The PEN Centre joins a significant number of Ukrainian and international organizations, structures and media groups who have condemned the adoption in its first reading on 18 September of the draft law introduced by Party of the Regions MP Vitaly Zhuravsky. As reported, the law as it stands at present would return defamation to the Criminal Code, and introduce punishment in the form of a fine of from 200 to 1500 times the minimum wage before tax, community work for up to 2 years, restriction of liberty for up to 5 years or imprisonment for up to 3 years. 

The draft bill received 244 votes from the Party of the Regions, Communists and Speaker Lytvyn’s faction, as well as the MPs who have changed parties and now always vote with the ruling majority.

The statement calls this an attempt to reinstate one of the shameful provisions of Soviet legislation which was traditionally used by the regime to stifle dissident thinking and against political opponents.  It points out that the article was removed 11 years ago under public pressure and, as in most civilized countries, transferred to civil legal proceedings.

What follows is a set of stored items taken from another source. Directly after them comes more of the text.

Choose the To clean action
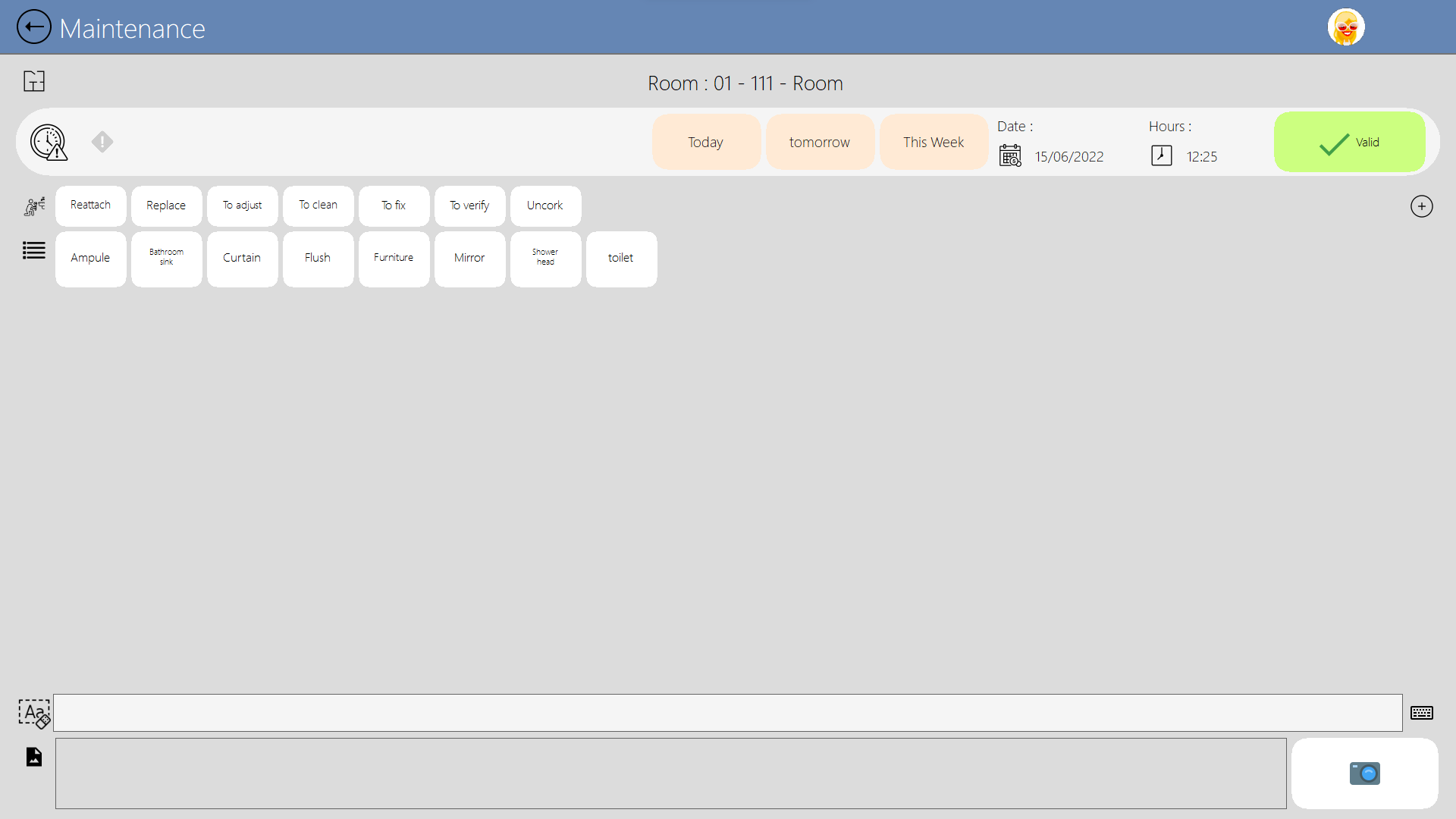This screenshot has height=819, width=1456. [318, 206]
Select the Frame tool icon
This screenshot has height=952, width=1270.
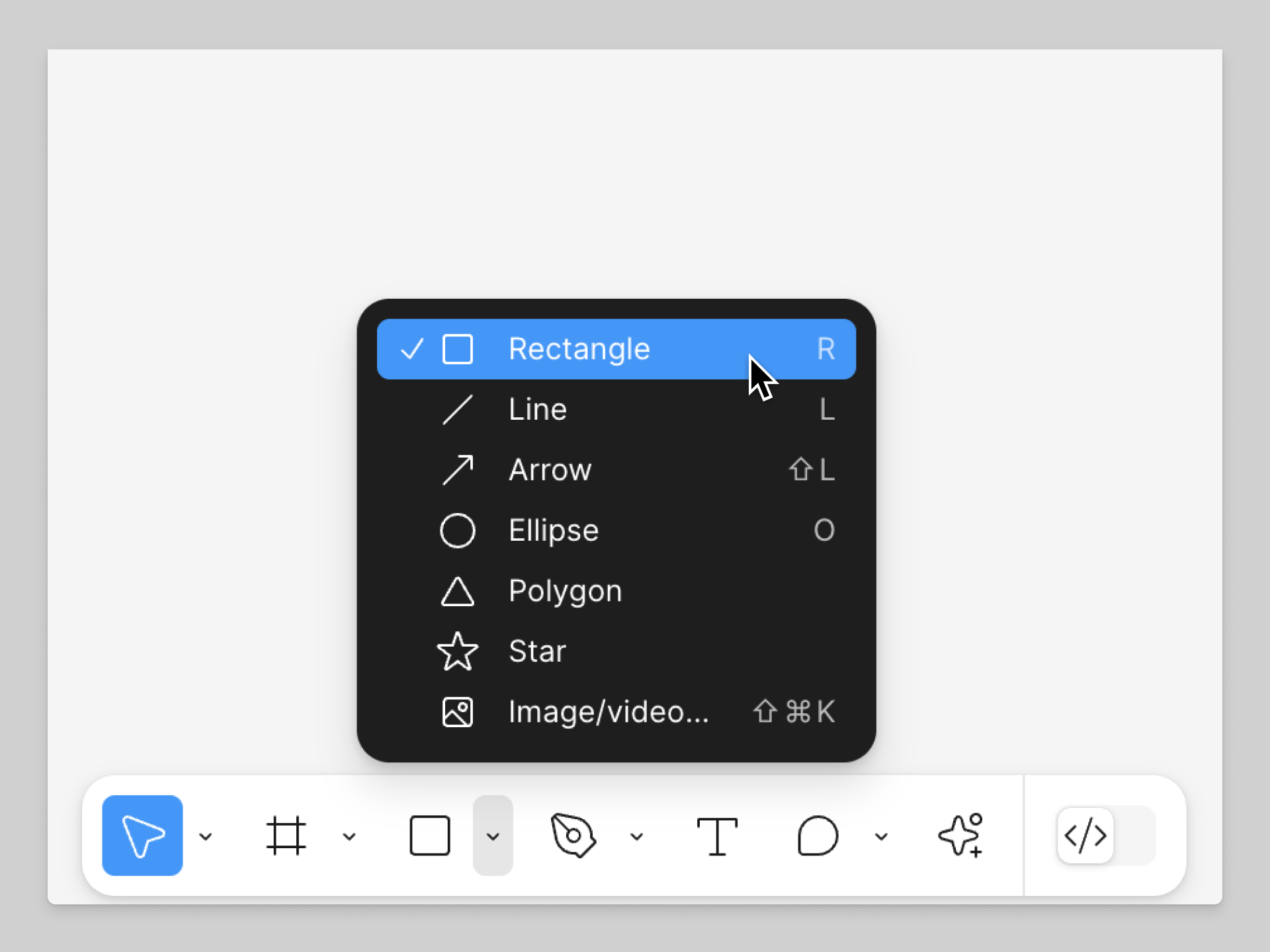click(x=286, y=836)
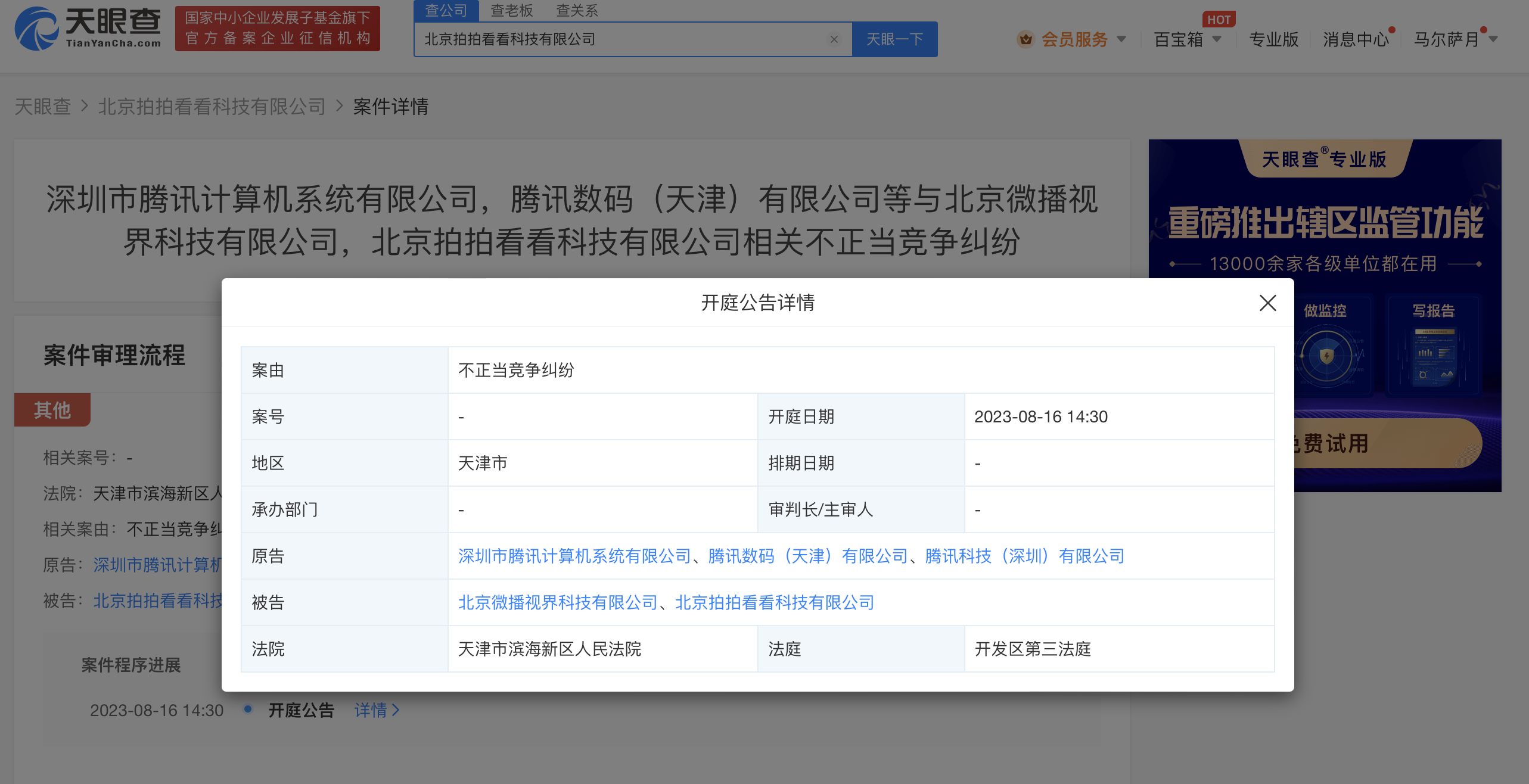The width and height of the screenshot is (1529, 784).
Task: Open the 马尔萨月 user menu arrow
Action: click(x=1493, y=39)
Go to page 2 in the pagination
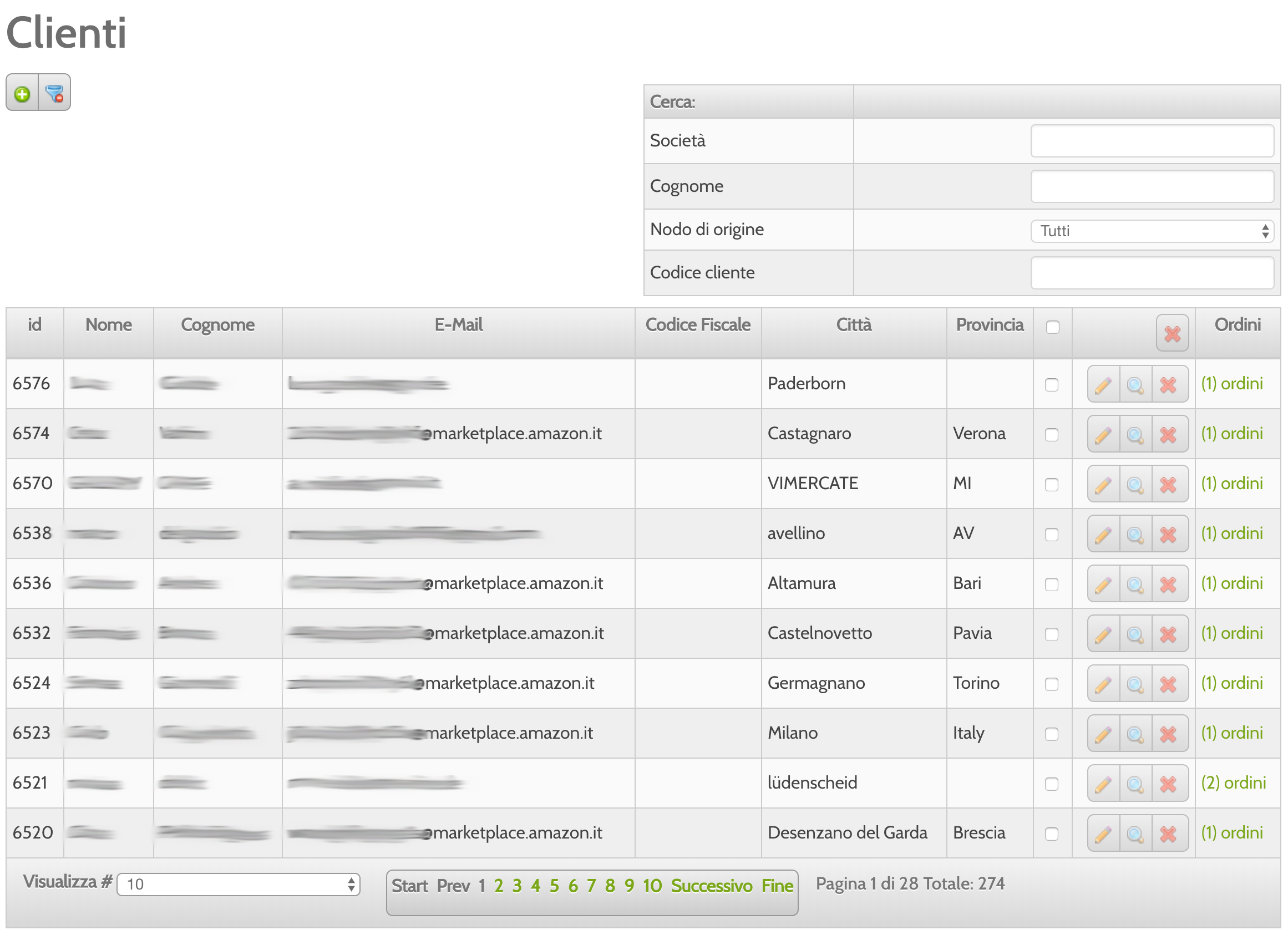Viewport: 1288px width, 935px height. pyautogui.click(x=498, y=885)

“The Ukrainian PEN Centre expresses deep concern over the return to Soviet legal practice which has become systemic over the last two years in Ukraine and is seen in increasingly noticeable restrictions of civil liberties, including freedom of peaceful assembly, election campaigning, access to information of public importance and freedom of speech in the mass media, especially in television which is totally controlled by the regime.  The final adoption of the law on defamation in the absence of an independent judiciary and given the arbitrary definition by those in power of the very term will create enormous opportunities for political repression, the destruction of the independent media, persecution of critics of the regime and concealment of its various crimes and abuses. “

The statement warns MPs that this law, if passed, will place freedom of speech in jeopardy and move Ukraine still further from western democracies and bring it closer to neighbouring authoritarian regimes.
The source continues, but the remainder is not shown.